Regardless of the fact that these econometric models have failed to predict anything in the long term and precious little in the short term, they still have credence and are referred to when evaluating economic proposals!?
It seems to me that the major advantage of these models is that they can be manipulated to “show” that by shifting ever more wealth to the top few percent of wealthiest individuals that somehow economies will recover. Obviously the popular definition of recover refers to Wall Street NOT Main Street. When they predict Main Street recovery the results are always ever more wealth shifted upwards to the top income producers (earners would be misleading because this group ‘earns’ nothing they loot everything) first and foremost with middle classes having to adjust living standards down to facilitate “recovery”.

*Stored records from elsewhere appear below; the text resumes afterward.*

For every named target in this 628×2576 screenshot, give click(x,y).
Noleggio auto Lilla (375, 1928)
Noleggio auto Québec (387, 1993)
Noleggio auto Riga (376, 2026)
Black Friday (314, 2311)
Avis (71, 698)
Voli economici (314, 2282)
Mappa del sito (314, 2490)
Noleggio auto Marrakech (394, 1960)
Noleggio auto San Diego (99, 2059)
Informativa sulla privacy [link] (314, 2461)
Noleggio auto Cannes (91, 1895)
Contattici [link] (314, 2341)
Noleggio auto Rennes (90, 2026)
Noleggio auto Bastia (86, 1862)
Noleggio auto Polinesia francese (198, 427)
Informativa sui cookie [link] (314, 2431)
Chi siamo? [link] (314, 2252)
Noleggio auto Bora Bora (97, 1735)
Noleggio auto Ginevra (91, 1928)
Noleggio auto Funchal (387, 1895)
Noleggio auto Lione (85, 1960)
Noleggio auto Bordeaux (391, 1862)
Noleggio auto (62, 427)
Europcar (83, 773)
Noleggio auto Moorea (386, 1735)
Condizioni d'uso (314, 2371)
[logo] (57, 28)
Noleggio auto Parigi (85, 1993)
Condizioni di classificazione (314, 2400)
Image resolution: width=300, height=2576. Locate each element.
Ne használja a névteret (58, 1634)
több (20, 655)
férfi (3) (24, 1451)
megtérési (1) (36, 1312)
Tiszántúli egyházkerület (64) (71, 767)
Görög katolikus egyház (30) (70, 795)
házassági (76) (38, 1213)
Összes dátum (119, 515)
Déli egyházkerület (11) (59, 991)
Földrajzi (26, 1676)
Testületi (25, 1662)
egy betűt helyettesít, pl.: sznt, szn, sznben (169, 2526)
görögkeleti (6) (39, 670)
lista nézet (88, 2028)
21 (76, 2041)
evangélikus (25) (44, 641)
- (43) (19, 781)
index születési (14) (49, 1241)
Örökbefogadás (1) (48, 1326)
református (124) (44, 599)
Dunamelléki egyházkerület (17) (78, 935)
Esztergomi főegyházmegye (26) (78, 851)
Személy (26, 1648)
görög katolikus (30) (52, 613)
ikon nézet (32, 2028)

Why do we need models? We know what fuels a real economic ‘recovery’ – it is consumer demand for goods and services produced in country, full stop! There is simply no other metric which can predict or outcome which can produce economic recovery.
Battling models which give us the choice between two or more vitally flawed econometric models which are not expected to predict future outcomes but may explain past outcomes!? This is what we are talking about!
The unnecessary, confusing, and partial realities and the self serving convenient assumptions which populate these models seem strangely to add to their credibility, again – even though they are not capable of predicting economic anything.
Economic solutions are basically simple – increase consumer demand and the economy will improve; decreases in consumer demand will produce economic stagnation and recession/depression. Who cares about manipulated models which very few understand and which fail to predict the serious errors in policy which, surprise surprise, produce economic disasters for the majority and unimagined increases in wealth – through transfers of wealth from middle classes – for the wealthiest few?